* Extrait du texte
——————
Quelques fusées pour Manet

Celui qu’on tient pour le promoteur de l’art moderne (en ce qui concerne la peinture), Manet, avec en Ouverture tonitruante son Déjeuner sur l’herbe (d’abord titré ‘Le Bain’, puis ‘La Partie carrée), règle son compte à la mimêsis ne serait-ce qu’en affichant un déni certain pour les effets de perspective : en effet, la femme dans l’eau, si tel est son corps, est une géante. En peignant ainsi, Manet sait parfaitement qu’il est hors-proportions, mais justement, c’est ce qu’il veut. Mais dès l’approche du tableau, nous avons un premier signe que quelque chose se passe : le panier renversé. On a lu ici et là que ce panier renversé est un indice de luxure ; mais a-t-on besoin d’un indice quand une femme de 1865 est assise nue, dans un lieu public ? Rien que cela est scandaleux, c’est impensable et inadmissible. (Et si Zola s’en fait l’écho — « scandalisé », « indécence », « obscène », « tapageuse » —, dans son article “Édouard Manet”, de 1867, ce n’est pas pour partager l’indignation, mais pour nous renseigner sur ce que l’“on” peut en penser). Scandaleux, obscène ; indéniablement ; et nous ne connaissons pas d’autre tableau, dans ces parages historiques, aussi infâme. Rappelons que “l’origine du monde”, de Courbet, avant d’atterrir au Musée d’Orsay recouverte de verre musée, n’a jamais été exposée, et même que, durant sa pérégrination historique, elle aura bénéficié d’un cache superposé coulissant, peint par André Masson, dont usait habilement Jacques Lacan, l’un de ses détenteurs. Mais encore ? On sait que Manet a voulu scandaliser, il n’y a aucun doute. Mission accomplie. D’un autre côté, le connoisseur (sic), sait qu’il se sera inspiré d’au moins deux sources ; l’une du Titien, l’autre de Raimondi.
——————
* Consignes
1. D'après l'extrait sur Manet, répondez s'il vous plaît à ces questions :
(a) Quels titres le Déjeuner sur l'herbe a-t-il portés avant celui-ci ?
(b) Qui a peint le cache coulissant de "l'origine du monde" ?
(c) De quelle année date l'article de Zola "Édouard Manet" ?
2. Ces affirmations concordent-elles avec l'extrait sur Manet ? Répondez par oui ou non en citant les mots décisifs.
(a) Manet peint la femme dans l'eau sans savoir qu'il sort des proportions.
(b) Jacques Lacan a détenu "l'origine du monde".
(c) Zola reprend les mots « scandalisé » et « obscène » pour partager l'indignation.

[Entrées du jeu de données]
——————
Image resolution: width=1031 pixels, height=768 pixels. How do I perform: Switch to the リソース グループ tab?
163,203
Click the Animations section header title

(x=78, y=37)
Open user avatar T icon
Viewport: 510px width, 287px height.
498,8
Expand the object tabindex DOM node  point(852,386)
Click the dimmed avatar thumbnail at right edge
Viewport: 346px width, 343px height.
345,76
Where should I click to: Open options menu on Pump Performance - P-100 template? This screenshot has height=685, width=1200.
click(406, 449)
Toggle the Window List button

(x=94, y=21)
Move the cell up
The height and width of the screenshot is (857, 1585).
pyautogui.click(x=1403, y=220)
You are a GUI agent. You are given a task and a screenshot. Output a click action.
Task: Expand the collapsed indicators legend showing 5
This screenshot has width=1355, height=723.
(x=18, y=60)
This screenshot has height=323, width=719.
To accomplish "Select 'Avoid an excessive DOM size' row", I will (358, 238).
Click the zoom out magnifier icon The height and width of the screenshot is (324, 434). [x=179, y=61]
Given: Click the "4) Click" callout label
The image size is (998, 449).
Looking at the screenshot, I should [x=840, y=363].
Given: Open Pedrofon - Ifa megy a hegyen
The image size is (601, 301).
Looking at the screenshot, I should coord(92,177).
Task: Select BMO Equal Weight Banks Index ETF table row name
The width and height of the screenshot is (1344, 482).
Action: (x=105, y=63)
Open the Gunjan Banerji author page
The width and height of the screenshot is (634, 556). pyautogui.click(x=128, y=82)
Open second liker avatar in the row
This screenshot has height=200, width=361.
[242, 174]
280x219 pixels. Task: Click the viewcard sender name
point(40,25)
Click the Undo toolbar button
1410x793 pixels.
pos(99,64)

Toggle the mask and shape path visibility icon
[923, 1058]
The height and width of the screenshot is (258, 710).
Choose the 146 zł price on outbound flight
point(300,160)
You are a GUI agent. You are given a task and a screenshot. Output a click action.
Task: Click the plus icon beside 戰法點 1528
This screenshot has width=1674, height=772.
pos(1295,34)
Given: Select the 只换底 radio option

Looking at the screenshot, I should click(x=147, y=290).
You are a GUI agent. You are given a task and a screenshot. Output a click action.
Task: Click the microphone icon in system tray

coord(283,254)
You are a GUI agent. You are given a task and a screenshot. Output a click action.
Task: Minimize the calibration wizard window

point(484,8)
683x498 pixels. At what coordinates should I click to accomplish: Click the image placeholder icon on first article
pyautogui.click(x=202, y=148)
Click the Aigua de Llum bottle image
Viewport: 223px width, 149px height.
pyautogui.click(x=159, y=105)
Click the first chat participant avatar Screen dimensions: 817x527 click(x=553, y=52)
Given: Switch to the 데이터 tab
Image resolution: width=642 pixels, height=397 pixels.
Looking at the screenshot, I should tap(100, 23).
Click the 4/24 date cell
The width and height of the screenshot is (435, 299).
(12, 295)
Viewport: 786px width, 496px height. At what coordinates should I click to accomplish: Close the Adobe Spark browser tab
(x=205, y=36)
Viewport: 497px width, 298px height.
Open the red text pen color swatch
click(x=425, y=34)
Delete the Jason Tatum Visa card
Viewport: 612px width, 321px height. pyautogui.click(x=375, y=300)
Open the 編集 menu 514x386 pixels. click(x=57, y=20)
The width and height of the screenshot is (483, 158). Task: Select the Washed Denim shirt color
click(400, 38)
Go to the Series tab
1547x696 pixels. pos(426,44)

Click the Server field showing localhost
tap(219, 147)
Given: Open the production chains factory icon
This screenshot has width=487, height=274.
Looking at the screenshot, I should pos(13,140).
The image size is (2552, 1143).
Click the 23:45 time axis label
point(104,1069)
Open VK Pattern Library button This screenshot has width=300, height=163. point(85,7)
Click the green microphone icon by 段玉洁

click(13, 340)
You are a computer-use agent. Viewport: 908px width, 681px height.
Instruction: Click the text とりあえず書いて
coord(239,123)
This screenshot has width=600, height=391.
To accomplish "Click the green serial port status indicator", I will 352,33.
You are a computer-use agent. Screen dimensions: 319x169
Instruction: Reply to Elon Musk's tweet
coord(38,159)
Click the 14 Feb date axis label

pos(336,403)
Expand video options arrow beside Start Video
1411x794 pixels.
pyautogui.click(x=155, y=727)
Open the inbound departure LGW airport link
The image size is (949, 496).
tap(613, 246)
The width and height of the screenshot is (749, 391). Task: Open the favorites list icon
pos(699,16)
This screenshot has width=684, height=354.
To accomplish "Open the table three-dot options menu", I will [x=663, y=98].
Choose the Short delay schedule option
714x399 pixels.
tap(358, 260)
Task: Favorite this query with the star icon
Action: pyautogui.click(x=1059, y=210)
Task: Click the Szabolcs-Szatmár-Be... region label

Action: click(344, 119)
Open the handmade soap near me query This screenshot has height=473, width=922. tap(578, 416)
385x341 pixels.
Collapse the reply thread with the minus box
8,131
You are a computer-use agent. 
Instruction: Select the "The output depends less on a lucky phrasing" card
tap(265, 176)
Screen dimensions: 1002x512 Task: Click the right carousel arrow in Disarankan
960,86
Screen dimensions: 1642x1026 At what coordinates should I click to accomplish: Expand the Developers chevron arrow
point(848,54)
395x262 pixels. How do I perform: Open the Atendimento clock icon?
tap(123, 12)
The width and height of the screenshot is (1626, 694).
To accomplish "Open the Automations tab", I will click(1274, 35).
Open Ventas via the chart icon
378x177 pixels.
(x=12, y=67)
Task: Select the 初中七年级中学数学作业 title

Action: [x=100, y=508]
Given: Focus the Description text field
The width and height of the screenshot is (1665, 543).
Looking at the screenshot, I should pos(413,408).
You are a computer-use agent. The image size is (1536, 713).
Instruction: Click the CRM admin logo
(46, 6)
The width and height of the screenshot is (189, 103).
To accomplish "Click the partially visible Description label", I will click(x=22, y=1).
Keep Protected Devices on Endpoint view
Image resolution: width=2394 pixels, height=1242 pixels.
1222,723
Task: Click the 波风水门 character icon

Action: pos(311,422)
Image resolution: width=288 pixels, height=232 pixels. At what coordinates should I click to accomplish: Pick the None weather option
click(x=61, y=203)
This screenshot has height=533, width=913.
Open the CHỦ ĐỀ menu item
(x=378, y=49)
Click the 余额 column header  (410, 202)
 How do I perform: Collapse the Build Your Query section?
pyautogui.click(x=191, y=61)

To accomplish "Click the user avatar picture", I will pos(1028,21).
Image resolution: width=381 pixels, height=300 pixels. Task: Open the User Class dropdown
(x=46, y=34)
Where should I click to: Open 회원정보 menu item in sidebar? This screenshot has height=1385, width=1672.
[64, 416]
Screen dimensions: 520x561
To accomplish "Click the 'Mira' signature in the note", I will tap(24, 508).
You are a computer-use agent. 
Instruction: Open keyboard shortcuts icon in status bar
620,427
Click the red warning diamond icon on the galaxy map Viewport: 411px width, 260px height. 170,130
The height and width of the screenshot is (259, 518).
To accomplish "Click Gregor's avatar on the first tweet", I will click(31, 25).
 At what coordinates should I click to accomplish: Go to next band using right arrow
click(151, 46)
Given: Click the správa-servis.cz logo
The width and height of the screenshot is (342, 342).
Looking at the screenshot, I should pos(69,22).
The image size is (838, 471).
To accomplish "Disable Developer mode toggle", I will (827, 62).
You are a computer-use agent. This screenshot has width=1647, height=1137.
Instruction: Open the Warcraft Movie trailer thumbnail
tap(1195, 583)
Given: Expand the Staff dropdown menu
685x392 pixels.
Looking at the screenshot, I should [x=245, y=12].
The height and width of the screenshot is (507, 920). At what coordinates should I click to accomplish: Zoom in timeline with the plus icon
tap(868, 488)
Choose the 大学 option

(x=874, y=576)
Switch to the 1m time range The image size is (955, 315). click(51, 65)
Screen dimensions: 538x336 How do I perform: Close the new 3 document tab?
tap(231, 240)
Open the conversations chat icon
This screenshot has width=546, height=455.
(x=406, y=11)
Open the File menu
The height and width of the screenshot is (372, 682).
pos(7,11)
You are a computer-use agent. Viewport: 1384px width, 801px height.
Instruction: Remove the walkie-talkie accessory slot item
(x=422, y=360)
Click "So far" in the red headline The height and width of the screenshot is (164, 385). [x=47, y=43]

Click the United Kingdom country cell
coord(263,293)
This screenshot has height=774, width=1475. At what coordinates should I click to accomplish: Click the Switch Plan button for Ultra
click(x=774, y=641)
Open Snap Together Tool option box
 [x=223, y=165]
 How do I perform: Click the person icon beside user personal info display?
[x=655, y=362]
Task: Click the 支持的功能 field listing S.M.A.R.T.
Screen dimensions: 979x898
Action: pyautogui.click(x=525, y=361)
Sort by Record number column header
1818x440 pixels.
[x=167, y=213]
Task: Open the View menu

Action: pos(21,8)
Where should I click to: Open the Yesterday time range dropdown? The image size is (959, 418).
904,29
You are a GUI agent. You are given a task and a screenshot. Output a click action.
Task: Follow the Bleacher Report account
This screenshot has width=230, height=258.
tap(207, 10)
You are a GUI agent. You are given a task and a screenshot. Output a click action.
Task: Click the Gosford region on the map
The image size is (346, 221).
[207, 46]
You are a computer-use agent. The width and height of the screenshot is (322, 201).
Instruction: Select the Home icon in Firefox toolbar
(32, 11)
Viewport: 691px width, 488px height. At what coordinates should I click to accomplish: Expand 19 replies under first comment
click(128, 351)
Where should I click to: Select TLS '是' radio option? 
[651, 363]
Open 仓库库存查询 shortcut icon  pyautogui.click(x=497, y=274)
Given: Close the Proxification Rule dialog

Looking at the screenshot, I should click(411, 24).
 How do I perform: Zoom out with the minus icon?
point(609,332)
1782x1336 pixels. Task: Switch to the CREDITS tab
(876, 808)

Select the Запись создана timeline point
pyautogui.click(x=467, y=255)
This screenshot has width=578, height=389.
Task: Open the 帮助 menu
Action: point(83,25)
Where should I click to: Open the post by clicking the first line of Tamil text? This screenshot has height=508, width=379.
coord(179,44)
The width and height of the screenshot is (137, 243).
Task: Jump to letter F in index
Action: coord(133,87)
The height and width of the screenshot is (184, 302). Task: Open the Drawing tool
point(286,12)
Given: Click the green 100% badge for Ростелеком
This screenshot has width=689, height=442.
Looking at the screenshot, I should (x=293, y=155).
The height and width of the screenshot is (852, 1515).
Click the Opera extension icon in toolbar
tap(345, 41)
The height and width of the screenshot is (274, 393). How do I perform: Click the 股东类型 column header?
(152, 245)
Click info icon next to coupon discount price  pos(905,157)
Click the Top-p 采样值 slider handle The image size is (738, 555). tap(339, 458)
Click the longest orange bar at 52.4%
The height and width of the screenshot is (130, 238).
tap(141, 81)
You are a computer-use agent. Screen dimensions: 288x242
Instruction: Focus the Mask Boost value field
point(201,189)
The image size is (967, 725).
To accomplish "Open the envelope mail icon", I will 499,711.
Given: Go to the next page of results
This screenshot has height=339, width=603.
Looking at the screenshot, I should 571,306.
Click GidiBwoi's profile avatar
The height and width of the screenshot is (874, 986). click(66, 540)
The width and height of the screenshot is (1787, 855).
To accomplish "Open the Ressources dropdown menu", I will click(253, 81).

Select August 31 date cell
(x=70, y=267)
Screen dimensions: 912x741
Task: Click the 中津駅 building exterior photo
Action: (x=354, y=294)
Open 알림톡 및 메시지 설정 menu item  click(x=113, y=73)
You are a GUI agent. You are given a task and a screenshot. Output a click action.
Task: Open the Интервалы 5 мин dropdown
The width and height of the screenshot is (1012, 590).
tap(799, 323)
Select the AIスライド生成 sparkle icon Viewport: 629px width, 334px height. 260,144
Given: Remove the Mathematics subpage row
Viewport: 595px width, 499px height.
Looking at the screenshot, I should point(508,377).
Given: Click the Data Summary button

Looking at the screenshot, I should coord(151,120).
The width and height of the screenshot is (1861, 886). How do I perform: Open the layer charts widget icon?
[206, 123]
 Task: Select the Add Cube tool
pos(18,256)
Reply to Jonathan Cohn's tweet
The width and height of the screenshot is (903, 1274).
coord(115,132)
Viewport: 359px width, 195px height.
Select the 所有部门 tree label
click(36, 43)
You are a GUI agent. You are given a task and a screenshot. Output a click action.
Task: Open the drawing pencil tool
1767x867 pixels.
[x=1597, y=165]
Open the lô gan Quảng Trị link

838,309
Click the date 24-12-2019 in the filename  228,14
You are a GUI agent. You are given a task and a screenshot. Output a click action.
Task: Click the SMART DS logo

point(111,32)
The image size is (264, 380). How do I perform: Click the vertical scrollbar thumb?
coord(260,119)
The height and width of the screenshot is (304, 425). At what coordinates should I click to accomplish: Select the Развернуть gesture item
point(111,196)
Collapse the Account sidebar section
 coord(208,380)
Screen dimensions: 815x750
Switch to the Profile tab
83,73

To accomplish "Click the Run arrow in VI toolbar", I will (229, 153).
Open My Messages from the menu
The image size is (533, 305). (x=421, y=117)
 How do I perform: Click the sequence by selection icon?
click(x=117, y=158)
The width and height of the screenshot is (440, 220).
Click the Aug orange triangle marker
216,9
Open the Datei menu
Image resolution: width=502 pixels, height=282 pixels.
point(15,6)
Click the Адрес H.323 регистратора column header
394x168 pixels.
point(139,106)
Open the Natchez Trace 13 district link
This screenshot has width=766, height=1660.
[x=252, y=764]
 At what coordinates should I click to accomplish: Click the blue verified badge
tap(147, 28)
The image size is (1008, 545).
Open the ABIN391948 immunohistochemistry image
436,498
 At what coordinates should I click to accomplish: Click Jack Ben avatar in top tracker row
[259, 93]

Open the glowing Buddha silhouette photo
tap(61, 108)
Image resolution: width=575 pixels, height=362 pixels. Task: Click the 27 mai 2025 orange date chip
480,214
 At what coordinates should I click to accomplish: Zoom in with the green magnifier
——————
* Réponses
1.
(a) D'abord 'Le Bain', puis 'La Partie carrée'.
(b) André Masson.
(c) 1867.

2.
(a) Non : « Manet sait parfaitement qu’il est hors-proportions, mais justement, c’est ce qu’il veut. »
(b) Oui : « Jacques Lacan, l’un de ses détenteurs ».
(c) Non : « ce n’est pas pour partager l’indignation, mais pour nous renseigner sur ce que l’“on” peut en penser ».